## What you need to do
Below are records with pictures in them. Output exactly the lines from the one with "This screenshot has" through the one with "Screen dimensions: 1150x1114", both included, and leave every picture out; give only those lines.
_ _ _
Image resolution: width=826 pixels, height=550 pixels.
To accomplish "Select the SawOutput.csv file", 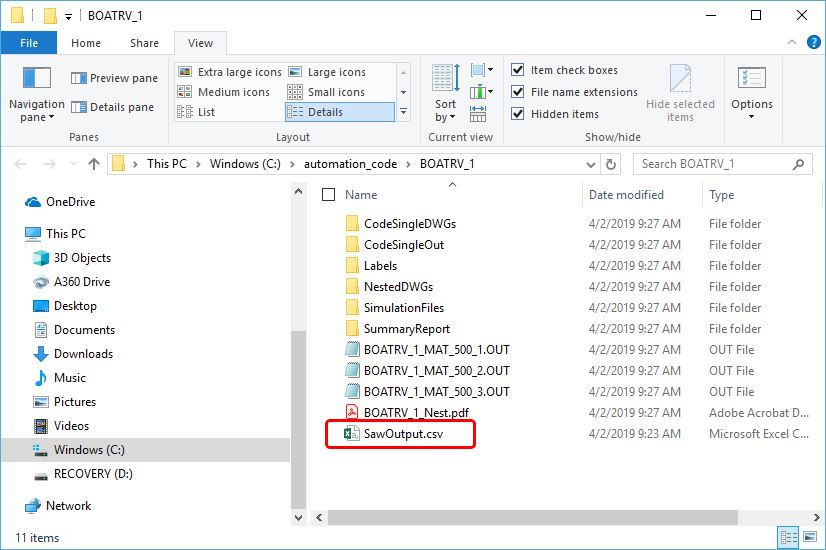I will pyautogui.click(x=403, y=434).
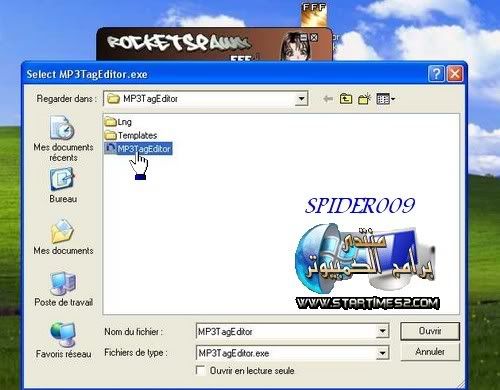Screen dimensions: 500x390
Task: Open the view menu icon
Action: click(x=385, y=99)
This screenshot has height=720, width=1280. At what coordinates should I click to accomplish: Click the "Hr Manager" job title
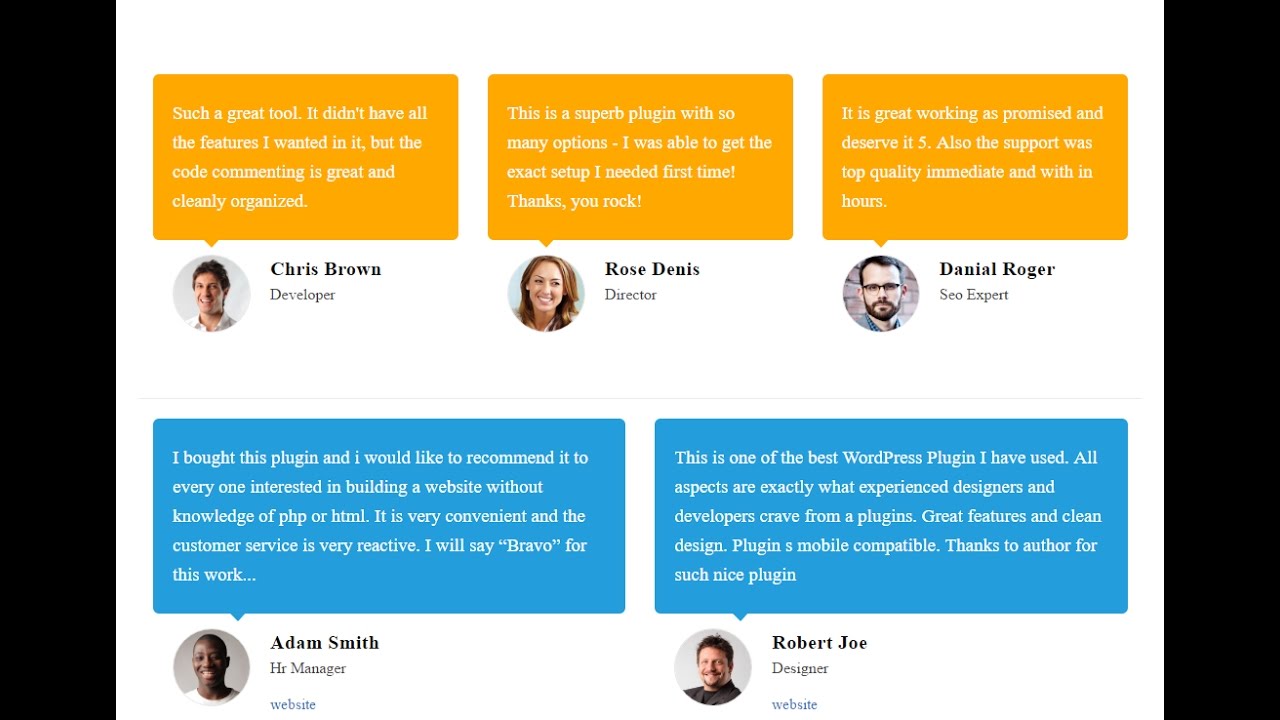point(308,669)
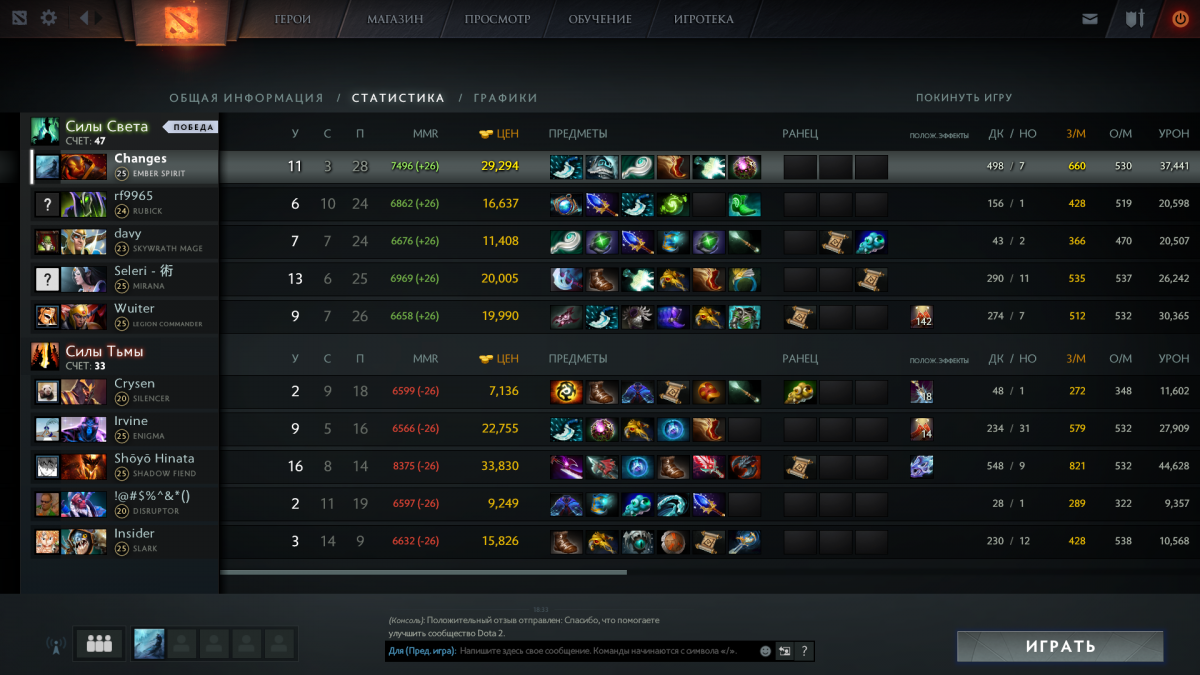Image resolution: width=1200 pixels, height=675 pixels.
Task: Open the armory shield icon
Action: 1134,19
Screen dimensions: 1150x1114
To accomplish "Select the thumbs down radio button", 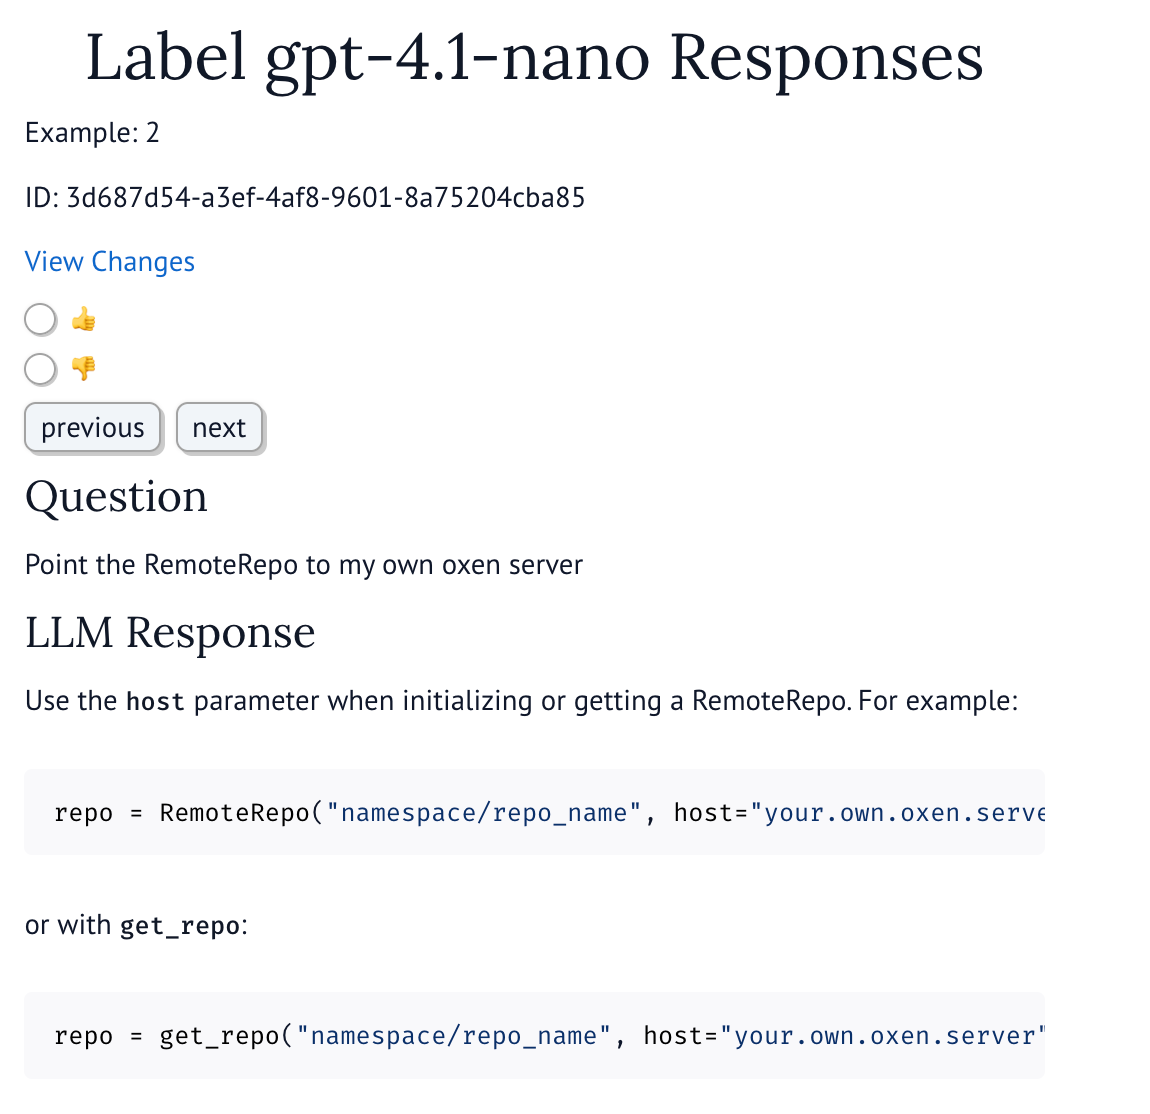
_ _ _
## Solution to the problem
This screenshot has height=720, width=1280. At what coordinates should I click to accomplish: Click the "Hr Manager" job title
point(308,669)
Image resolution: width=1200 pixels, height=675 pixels.
Task: Open the armory shield icon
Action: 1134,19
Screen dimensions: 1150x1114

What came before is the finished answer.